Summer is quickly coming to an end, which means that kids across the country will be back in school before they know it. For some children, transitioning from a summer sleep schedule to a school sleep schedule can be challenging, so it’s important for parents to be proactive and ensure that their kids are ready to take on the school year with active bodies and clear minds.
According to experts, lack of sleep doesn’t just affect children physically; it also has a significant impact on their behavior and mood.
"We really now understand that sleep is absolutely critical for optimal health and for attention and mental health and quality of life as well," Daniel Lewin, a pediatric psychologist and sleep specialist with the Children's National Health System, said in an interview with WTOP.com.
So, what can you do to get your little ones on a healthy school sleep schedule and ready to take on the school year? Try some of these tips:
- Start a couple weeks early. Begin making incremental changes to your children’s sleep schedule a few weeks before they return to school. Have them go to bed earlier and wake up earlier so that they can adjust to this new schedule.
- Cut out caffeine. Caffeinated beverages such as soda, tea and coffee stimulate the central nervous system, making it difficult for kids to fall asleep. Have your child switch to water or juice instead.
- Encourage healthy breakfasts.

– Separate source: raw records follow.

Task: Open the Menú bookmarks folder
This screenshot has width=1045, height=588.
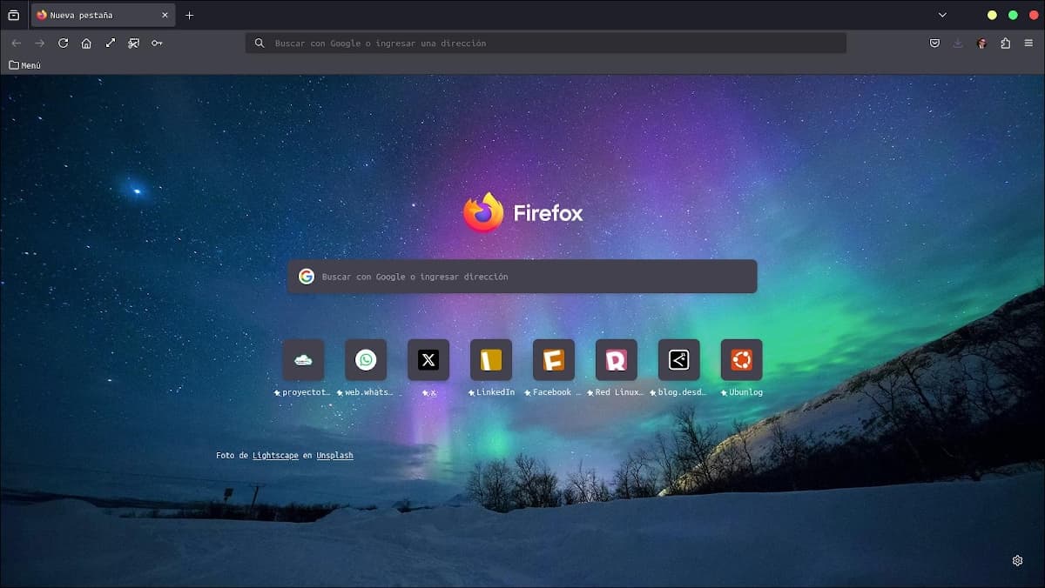Action: tap(25, 65)

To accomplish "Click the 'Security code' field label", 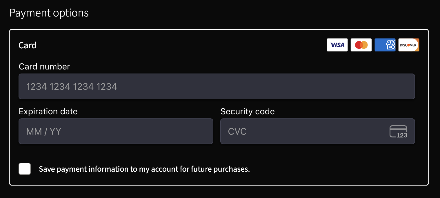I will [x=248, y=111].
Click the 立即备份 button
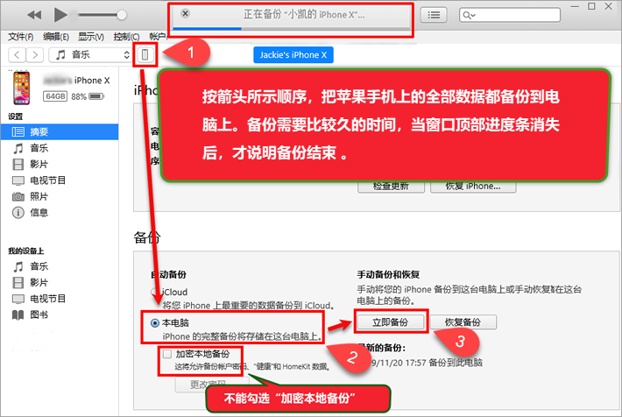 tap(391, 322)
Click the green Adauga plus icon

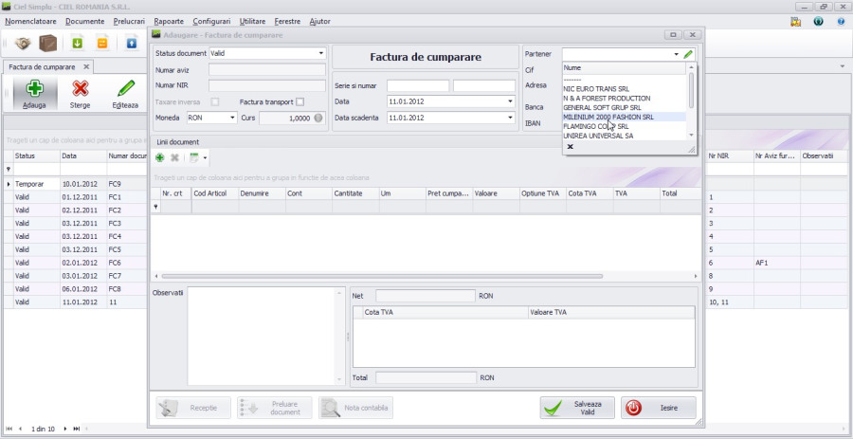[34, 90]
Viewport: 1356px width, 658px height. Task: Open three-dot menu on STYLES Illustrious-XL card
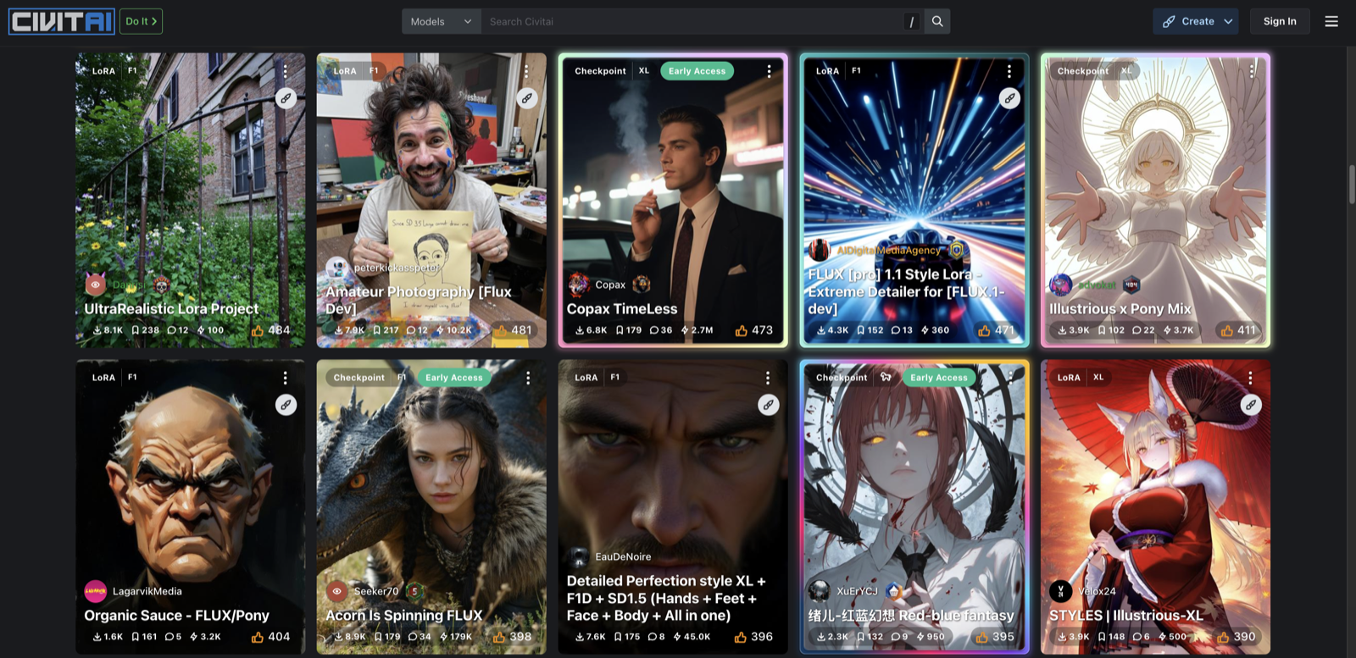pyautogui.click(x=1250, y=378)
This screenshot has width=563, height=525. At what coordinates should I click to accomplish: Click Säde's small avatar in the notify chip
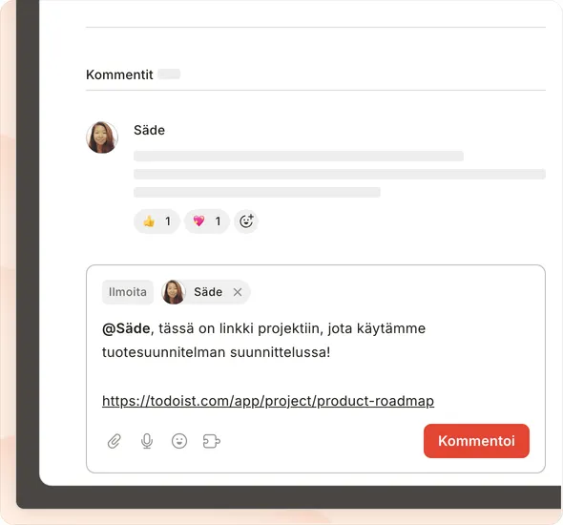[174, 292]
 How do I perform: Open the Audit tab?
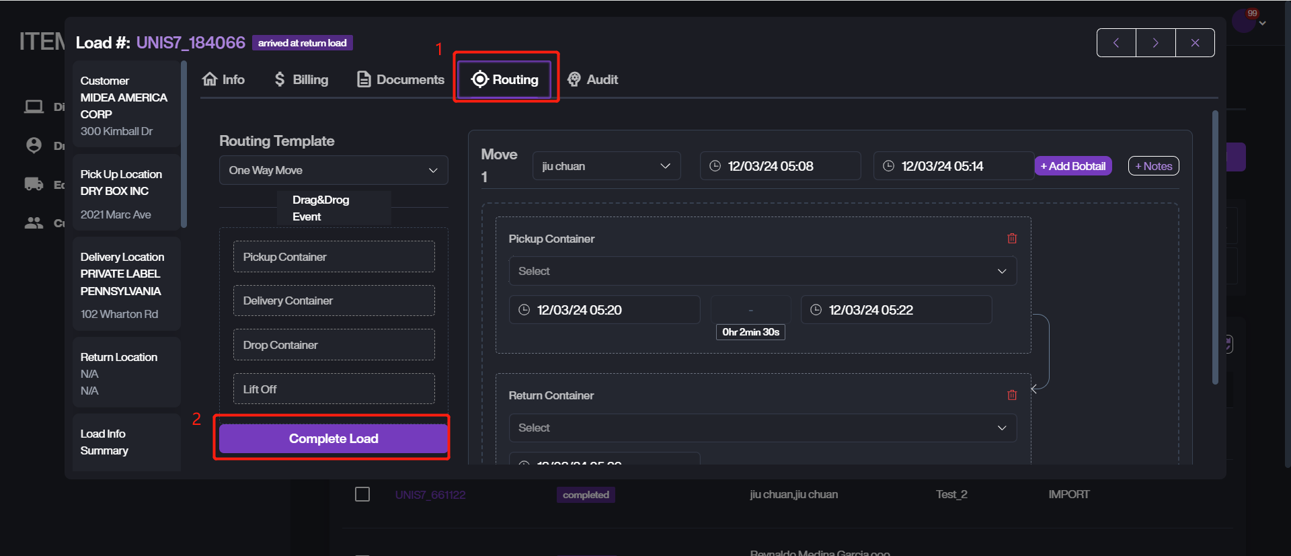tap(593, 79)
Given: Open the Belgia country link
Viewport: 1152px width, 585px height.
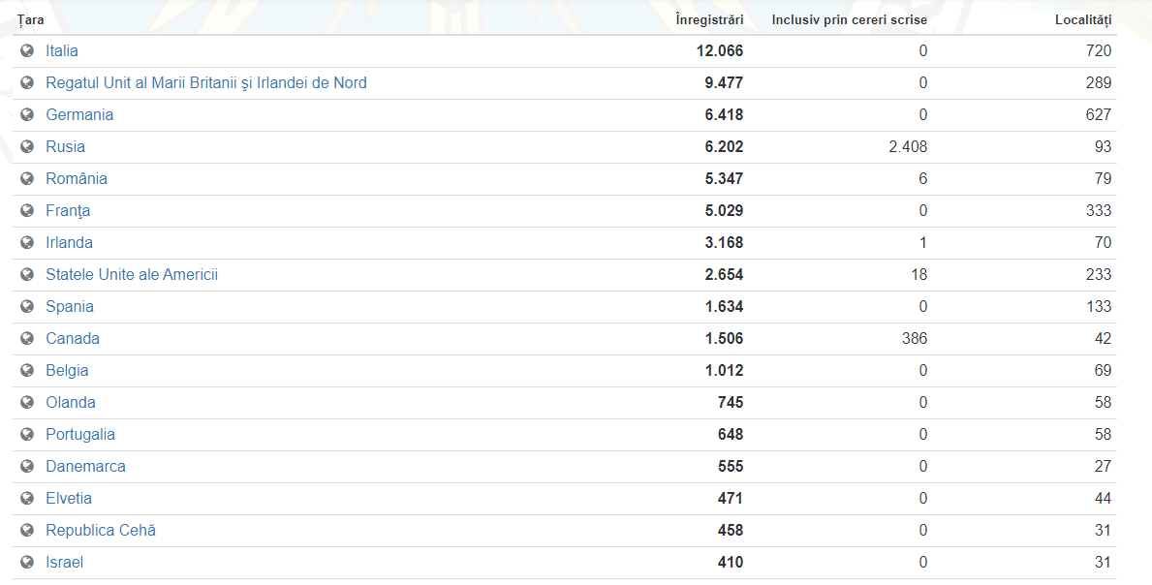Looking at the screenshot, I should 67,370.
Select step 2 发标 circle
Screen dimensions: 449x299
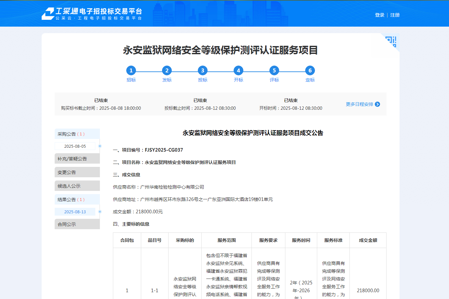click(x=167, y=70)
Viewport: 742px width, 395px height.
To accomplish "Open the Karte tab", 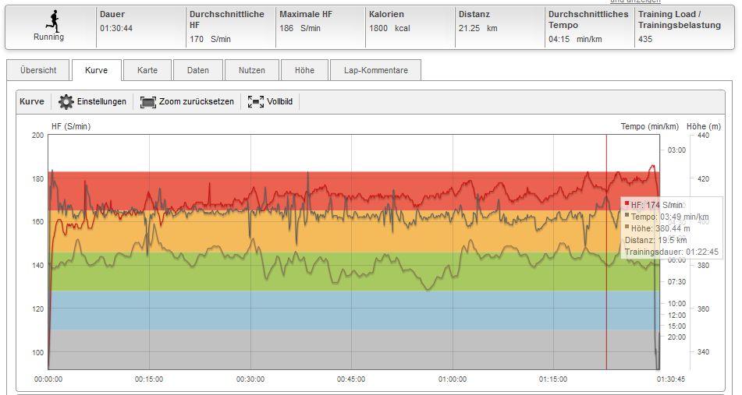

According to KidsHealth, “kids and teens who eat breakfast have more energy, do better in school, and eat healthier throughout the day.”
- Turn off the electronics before bedtime. Studies have shown that using TVs, smartphones and laptops before bedtime can make it more difficult for people to fall asleep, so consider having your child unplug as bedtime approaches.
By following these tips, you should be able to get your child back on a healthy sleep schedule for the start of the school year. However, if you begin to notice that your little one is having a difficult time sleeping or seems particularly tired during the day, it could be the sign of sleep disorder. As we’ve reported previously, up to 4% of children have sleep apnea, but fortunately there are plenty of skilled pediatricians who specialize in diagnosing and treating it.